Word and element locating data

···

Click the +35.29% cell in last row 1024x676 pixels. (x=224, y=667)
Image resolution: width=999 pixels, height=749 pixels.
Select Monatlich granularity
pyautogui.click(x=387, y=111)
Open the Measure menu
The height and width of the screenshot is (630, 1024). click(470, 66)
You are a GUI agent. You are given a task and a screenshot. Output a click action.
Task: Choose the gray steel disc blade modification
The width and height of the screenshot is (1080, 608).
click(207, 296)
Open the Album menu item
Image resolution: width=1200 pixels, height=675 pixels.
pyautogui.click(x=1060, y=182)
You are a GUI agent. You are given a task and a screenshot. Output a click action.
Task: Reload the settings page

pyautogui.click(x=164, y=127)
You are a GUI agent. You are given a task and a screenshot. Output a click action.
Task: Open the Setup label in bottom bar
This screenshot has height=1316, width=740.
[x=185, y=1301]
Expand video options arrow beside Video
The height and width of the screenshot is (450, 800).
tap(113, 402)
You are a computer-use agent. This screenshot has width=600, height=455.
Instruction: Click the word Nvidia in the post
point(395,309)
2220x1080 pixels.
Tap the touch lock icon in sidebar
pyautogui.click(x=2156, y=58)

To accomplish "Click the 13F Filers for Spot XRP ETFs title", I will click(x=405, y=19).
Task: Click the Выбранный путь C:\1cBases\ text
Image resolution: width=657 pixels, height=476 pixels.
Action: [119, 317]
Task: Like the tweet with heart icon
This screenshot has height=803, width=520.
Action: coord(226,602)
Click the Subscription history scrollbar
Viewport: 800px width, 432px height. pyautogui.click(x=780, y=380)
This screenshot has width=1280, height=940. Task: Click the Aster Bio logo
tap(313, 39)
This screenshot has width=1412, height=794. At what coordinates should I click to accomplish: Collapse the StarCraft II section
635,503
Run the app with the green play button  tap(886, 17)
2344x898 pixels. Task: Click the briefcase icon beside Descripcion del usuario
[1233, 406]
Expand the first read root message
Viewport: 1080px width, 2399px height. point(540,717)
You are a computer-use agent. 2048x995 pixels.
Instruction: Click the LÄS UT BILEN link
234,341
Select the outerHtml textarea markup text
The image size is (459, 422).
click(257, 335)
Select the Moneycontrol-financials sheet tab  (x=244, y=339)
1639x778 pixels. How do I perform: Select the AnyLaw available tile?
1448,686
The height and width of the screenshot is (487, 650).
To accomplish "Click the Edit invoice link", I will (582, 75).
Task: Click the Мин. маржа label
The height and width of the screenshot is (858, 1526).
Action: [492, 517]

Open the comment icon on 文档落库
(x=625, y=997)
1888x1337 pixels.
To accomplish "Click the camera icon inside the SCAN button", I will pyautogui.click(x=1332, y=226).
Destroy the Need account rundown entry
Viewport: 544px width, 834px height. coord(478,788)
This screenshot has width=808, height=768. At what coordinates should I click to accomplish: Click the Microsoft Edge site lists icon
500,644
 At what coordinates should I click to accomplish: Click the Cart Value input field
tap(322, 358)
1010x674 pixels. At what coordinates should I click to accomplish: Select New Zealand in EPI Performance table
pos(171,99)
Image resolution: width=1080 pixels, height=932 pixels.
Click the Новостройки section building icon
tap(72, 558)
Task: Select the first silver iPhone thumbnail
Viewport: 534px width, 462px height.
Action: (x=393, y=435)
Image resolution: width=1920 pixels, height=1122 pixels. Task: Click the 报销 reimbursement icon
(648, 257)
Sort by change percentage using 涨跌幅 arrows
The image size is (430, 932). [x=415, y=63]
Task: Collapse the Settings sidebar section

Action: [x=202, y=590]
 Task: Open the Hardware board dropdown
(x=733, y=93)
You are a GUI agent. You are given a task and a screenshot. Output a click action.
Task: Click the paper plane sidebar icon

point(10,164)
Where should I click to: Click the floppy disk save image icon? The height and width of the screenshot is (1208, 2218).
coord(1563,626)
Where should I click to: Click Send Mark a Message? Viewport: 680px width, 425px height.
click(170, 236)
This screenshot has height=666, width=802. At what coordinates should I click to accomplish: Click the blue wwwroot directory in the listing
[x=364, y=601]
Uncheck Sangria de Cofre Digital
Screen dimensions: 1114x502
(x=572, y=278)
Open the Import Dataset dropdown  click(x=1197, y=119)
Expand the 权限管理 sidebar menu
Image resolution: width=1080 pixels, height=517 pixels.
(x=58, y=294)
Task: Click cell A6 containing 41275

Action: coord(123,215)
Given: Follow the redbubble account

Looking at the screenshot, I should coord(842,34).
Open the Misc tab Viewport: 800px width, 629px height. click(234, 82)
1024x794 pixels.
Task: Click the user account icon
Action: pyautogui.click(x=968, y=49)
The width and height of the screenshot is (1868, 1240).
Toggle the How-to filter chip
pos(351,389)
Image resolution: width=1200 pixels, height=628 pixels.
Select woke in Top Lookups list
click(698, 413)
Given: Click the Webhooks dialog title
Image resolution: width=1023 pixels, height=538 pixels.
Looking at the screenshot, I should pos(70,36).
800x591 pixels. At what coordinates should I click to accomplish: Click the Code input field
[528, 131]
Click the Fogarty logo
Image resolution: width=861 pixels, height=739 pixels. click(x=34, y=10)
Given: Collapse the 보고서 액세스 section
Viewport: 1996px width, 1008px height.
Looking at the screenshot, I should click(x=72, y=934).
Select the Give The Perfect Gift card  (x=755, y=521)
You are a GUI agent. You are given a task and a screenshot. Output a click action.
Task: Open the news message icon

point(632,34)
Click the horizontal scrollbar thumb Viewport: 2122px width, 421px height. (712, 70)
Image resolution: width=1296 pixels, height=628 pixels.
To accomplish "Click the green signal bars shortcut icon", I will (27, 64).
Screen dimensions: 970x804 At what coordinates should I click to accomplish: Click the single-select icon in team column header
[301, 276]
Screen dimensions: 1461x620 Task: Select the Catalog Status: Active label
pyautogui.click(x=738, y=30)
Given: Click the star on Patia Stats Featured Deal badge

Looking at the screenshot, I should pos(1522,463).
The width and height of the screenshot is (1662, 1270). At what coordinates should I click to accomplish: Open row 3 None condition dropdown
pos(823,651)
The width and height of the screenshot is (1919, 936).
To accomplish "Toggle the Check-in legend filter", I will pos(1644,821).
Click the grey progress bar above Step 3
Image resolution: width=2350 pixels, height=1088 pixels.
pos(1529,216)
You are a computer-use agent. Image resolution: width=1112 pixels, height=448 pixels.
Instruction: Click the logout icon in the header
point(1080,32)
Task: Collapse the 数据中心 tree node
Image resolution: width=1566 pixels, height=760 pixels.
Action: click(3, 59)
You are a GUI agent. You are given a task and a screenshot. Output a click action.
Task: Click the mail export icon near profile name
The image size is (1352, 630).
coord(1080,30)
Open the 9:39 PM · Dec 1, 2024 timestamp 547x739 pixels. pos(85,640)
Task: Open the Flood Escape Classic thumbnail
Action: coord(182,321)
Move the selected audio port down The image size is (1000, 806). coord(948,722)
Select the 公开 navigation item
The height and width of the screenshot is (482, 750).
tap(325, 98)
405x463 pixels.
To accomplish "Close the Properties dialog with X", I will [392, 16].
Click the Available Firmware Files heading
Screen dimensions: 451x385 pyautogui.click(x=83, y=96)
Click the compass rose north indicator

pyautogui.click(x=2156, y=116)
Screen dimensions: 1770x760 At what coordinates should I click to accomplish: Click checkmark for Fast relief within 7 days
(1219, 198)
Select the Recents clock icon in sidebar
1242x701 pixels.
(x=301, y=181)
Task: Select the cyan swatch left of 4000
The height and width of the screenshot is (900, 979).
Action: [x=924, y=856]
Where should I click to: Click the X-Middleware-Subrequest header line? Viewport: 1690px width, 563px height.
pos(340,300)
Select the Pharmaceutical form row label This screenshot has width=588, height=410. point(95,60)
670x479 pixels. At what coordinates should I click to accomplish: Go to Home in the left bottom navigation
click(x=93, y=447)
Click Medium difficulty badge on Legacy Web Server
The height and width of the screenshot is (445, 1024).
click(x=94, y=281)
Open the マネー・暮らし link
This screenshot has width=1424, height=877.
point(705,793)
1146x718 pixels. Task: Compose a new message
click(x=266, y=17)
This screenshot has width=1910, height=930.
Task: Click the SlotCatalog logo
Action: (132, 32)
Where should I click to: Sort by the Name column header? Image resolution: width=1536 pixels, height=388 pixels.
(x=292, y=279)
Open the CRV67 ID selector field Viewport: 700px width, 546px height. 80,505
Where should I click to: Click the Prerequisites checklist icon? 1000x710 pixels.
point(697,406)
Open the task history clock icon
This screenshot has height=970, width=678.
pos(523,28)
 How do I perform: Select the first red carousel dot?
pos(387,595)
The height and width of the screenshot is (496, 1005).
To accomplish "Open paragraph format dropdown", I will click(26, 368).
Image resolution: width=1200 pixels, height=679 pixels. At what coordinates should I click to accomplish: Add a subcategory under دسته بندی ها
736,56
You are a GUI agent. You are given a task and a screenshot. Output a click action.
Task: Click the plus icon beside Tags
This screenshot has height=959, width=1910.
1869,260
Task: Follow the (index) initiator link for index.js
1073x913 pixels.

···

_Requirement_
Repeat the lines starting with the line containing "1888x1337 pixels." and going on through the line containing "tap(72, 558)", with both of those lines included.

_Expected answer_
1888x1337 pixels.
To accomplish "Click the camera icon inside the SCAN button", I will pyautogui.click(x=1332, y=226).
Destroy the Need account rundown entry
Viewport: 544px width, 834px height. coord(478,788)
This screenshot has width=808, height=768. At what coordinates should I click to accomplish: Click the Microsoft Edge site lists icon
500,644
 At what coordinates should I click to accomplish: Click the Cart Value input field
tap(322, 358)
1010x674 pixels. At what coordinates should I click to accomplish: Select New Zealand in EPI Performance table
pos(171,99)
Image resolution: width=1080 pixels, height=932 pixels.
Click the Новостройки section building icon
tap(72, 558)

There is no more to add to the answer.